After hearing him say these words, I wondered briefly if I was trying hard enough in my own career. We don't know where Ryan Harrison will end up as a player, but he already sounds ready to become a coach. Harrison, naturally, has decided to look at his fall in the rankings as an opportunity, as something that will keep him from “coasting,” as he said today. He also said that he has tried to shorten his backhand swing, so that "less can go wrong with it."
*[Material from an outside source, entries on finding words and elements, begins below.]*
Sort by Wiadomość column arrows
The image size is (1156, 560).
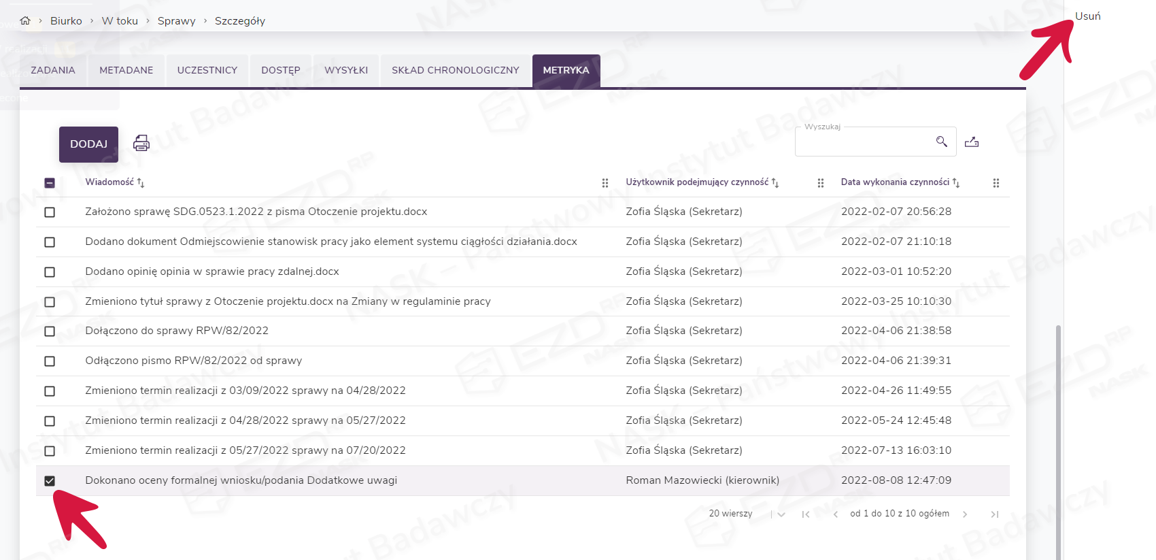tap(141, 182)
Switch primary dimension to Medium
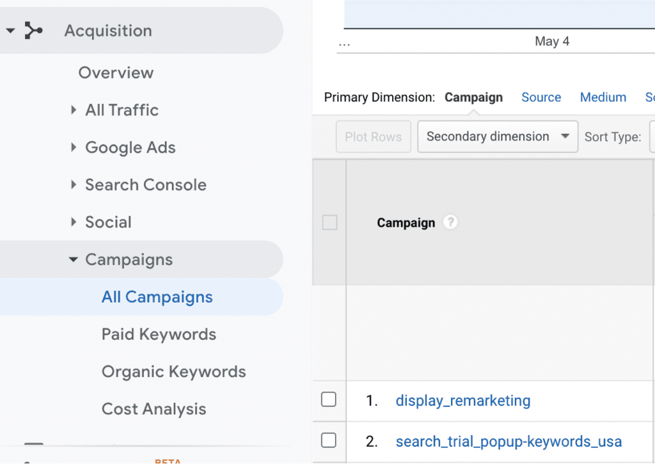Screen dimensions: 655x464 [x=603, y=97]
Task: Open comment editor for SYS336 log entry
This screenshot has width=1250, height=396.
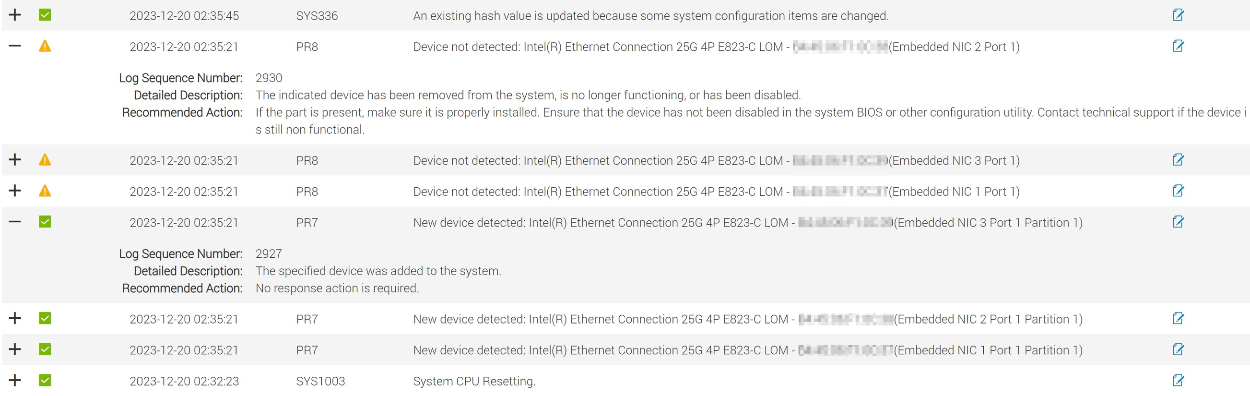Action: point(1178,15)
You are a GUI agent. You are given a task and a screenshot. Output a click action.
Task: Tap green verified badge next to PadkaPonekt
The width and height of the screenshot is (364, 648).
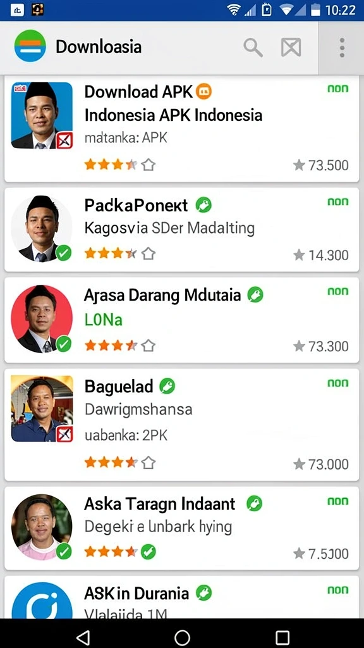[x=203, y=204]
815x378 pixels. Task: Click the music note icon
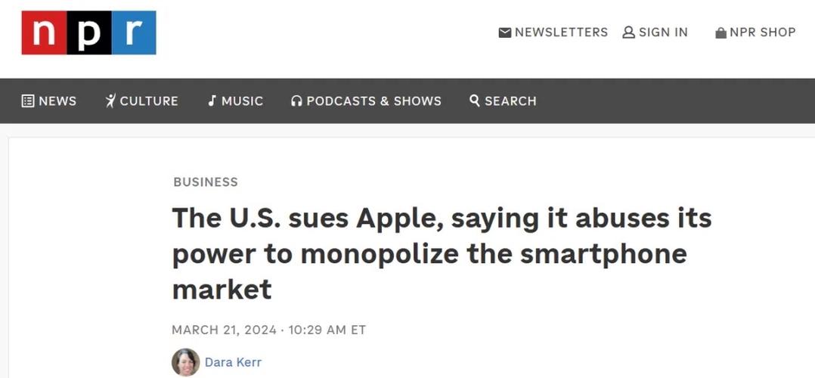click(212, 101)
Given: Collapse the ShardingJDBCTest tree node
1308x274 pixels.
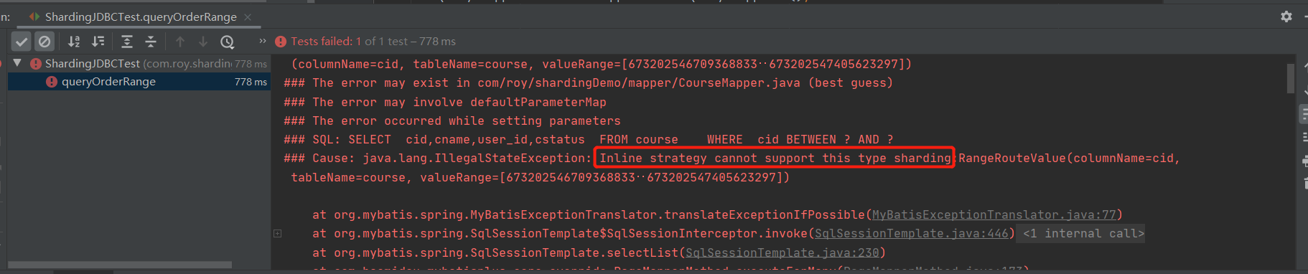Looking at the screenshot, I should [x=17, y=63].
So which is the Ryan Harrison that matters? The one we see struggling on court, the one who has lost 20 straight matches to players in the Top 10, who plays too far back, misfires on too many forehands, leaves too many backhands in the middle of the court, and loses his temper too often? Or should we focus on the well-spoken and analytical Harrison that we see in the interview room, the one who seems hell-bent on making the most of what he has?
Nadal, as he often does, had the answer for us.
Rafa was asked in his own presser, “What does [Ryan] have to do to get into the upper class?”
“Improve,” he said flatly. When that produced a few laughs, he shrugged.
“Is always the same for everybody....If he’s able to keep improving, and to be more stable, play with less unforced errors, he’ll have his chance.”
Improving, being more aggressive, becoming more stable, adding a volley, shortening his backhand swing: It may never be enough to get Ryan Harrison where he wants to go, but it's the only path forward.
As Harrison said today, when he was asked if he had lost any faith in himself, “I’m 21 years old. If I lost faith in my career at this point, that would be pretty embarrassing.” Sometimes the faithful can't be choosers.